How Do We Know When It’s Time To Go?

“My heart is in the east – but I am in the uttermost west,” wrote the great Hebrew poet Yehuda HaLevi, sitting in Golden Age Spain without the distraction of social media.

With his flesh and bones hunched over a table in Toledo or maybe Tudela, HaLevi’s neshama burned for Yerushalayim.  Mine does, too, here in the American suburbs nearly 1,000 years later. I dream that dream of dreams – to settle in an apartment with a mirpeset, a plant-filled terrace overlooking the Old City or maybe a more affordable place in southern Israel with a view of the Mediterranean.

I envy HaLevi’s piety and literary prowess, his prolific poetic output, his scholarship. Yet I have the technological edge of a laptop. I tap away at the keyboard, conjuring up an ancient scene of him shaping a lamed with his ink-dipped quill. Still, we share the inevitable disappointment of a divided self, our existence positioned in two places at once.

I watch friends’ aliyah videos with happy tears in my eyes, grateful they are now ba’bayit, wishing my family and I were joining them – our lift packed, our house sold, our L’hitraots rendered to those we love on this side of the ocean. But my fear of missing out has transformed of late into fear plain and simple. You should be there, my heart tells me as if I don’t know. My head nods in agreement.

Let’s face it. Stateside current events – graffiti swastikas, Holocaust denial, neo-Nazi marches, fresh memories of Pittsburgh, and the growing frequency of subtle anti-Semitic digs sprinkled across the terrain of everyday conversation – all point east. We have been wandering Jews in flight from pogroms, persecution, poverty, starvation, uprising, and discrimination for nearly forever, and that’s not even counting the expulsions. Thank G-d, we now have a place to go.

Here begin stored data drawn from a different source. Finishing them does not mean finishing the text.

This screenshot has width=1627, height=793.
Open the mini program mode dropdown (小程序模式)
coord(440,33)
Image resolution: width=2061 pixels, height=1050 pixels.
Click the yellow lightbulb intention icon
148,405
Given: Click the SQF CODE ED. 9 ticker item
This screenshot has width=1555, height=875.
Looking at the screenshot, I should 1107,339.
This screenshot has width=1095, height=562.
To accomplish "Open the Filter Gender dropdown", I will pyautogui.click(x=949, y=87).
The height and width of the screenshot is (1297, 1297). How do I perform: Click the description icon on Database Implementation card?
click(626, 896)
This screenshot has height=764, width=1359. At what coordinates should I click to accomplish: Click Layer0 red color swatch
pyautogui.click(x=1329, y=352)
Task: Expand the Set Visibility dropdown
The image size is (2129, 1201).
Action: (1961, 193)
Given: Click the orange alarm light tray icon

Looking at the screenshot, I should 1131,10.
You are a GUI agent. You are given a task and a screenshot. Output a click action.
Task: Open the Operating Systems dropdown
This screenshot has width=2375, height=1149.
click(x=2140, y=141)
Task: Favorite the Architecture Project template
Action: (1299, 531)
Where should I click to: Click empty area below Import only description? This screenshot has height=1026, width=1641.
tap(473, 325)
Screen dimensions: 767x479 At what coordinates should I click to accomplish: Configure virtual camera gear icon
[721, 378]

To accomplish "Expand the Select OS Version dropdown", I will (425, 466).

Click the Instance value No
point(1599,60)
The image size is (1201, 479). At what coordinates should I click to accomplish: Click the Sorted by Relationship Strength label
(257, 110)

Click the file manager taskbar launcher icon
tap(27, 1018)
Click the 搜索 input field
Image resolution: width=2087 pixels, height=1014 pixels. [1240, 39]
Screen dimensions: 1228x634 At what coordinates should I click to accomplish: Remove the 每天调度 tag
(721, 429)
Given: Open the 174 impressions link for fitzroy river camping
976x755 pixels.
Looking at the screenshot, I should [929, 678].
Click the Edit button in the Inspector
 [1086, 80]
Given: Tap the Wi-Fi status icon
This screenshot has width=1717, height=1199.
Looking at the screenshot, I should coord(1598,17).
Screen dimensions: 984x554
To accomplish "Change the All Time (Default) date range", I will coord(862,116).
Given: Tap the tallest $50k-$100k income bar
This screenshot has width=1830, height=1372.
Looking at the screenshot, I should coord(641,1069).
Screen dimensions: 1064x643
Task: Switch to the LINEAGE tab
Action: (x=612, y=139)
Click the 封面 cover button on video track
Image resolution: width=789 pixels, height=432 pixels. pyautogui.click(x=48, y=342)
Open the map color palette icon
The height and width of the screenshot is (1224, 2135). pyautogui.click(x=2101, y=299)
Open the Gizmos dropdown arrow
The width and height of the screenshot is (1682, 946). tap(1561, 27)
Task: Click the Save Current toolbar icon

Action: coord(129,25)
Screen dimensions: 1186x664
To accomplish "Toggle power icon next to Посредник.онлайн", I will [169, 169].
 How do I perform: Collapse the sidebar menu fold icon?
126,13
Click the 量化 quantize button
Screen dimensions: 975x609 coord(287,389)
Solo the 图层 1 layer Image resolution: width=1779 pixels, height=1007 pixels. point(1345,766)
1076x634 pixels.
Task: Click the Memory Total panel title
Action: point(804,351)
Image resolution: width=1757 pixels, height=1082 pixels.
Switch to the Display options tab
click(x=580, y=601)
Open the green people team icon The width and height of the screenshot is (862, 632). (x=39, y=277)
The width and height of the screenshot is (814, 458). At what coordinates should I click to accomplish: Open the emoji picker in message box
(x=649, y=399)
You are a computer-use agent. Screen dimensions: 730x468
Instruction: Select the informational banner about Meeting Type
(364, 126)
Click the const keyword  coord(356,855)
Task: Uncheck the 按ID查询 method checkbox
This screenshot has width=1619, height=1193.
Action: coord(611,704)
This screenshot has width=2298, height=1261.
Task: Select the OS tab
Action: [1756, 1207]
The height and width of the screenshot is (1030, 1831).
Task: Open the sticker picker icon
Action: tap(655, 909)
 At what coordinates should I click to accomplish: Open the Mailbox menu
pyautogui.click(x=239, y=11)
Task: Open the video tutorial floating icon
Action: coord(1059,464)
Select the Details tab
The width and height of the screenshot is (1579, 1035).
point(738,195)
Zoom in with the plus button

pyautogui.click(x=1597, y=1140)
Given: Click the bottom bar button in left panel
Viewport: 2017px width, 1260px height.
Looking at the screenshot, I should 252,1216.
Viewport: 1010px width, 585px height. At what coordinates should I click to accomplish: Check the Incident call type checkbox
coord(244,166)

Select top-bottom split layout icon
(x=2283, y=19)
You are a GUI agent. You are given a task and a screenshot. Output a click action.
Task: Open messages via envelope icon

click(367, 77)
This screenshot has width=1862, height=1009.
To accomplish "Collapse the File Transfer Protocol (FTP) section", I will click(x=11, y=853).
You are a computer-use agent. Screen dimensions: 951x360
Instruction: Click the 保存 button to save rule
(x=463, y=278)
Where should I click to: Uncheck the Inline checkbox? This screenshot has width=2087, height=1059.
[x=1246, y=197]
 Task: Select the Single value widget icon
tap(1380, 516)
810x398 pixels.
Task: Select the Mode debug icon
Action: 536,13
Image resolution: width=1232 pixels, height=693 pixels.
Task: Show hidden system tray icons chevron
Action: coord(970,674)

But until we make that leap, we tamp down the volume on the wisdom of history, whose message blares like a shofar we don’t want to hear. And yet, the sound foreshadows the day when we may have no choice but to leave, whether we’re ready or not. Only then will we say to hell with the valid reasons that have kept us planted in our apartments and split-levels in America, the family caregiving obligations and the making of a living, the fear of starting anew somewhere else, a lack of confidence in our Hebrew, our limited savings.

[sc name="ad-300x600"]

In the meantime, it’s as if we are becoming less familiar here, less recognizable as locals in a land we toil and call our own,  no matter how many generations ago or from where our families first settled as immigrants on these shores, searching for a better life. A land to which we pledge allegiance and pay taxes. Di goldene medina, the safest of places where you can make it if only you work hard enough, where you can either wear your tefillin or lose your religion, where you can be equal – almost, because there are still a few clubs that stop Jews at the door.

There’s that old joke about how long it takes a Jew to leave a party. I can’t help wonder if the festivities here are winding down, if we’re too drunk in love with baseball and apple pie to see the writing on the wall. Thank G-d for the security guard at the entrance to our shul and for our civil liberties, our freedoms of speech and religion and democracy for which we recite a prayer of gratitude each Shabbos. This has been a paradise of a diaspora, but our passports and our adoration and loyalty to this place notwithstanding, I read the news and hope beyond hope we are more than guests who have overstayed our welcome.

For now, we continue to linger by the Galus bar, sipping drinks while making witty banter, renovating our homes, and sending our kids off to Jewish day school and summer camp. We might stand up for what we believe in, fighting back where we can, davening for our safety, reciting Tehillim for our peace of mind. Or we might play down the worrying signs, choosing to do nothing about them at all. Either way, those images of Nefesh B’Nefesh flights are a balm, especially the scenes of the new arrivals kissing the tarmac in Tel Aviv. I presume HaLevi did the same to the hot sand beneath his feet when he reached the Holy Land, having torn himself away from his desk and quill, pulling up roots from a position of authority and comfort in Spain in order to settle in that sacred place.

Until the time comes for us to board the plane for our own aliyah, whether on our own terms or someone else’s, I will take a lesson from HaLevi and pen my way through the longing. His striking language reminds me that writing is both a form of prayer and a mode of transportation. It allows me to pour out what’s in my heart as a way to let G-d in, no matter how far away we are from the ruins of His house in Yerushalayim. And it transports me eastward, if for now only in my head, to the center of the Jewish world.

In that well-known Psalm 137, we cry out, If I forget thee, O Jerusalem, may my right hand forget its cunning. I envision the ink stains on HaLevi’s writing hand, be it left or right, and caress the ambidextrous keyboard beneath mine. While tapping away, I dream of the day when my typing fingertips will be stained with the sun yellow turmeric and fresh za’atar I’ve picked up in the shuk that morning.

I write my note, my plea, my prayer – How will we know when it’s time to go? – and place it in the Kotel of my imagination, feeling my lips chill against the stones. Never taking my eyes off its holiness, I walk back across that swath of sacred Israeli ground to await the answer.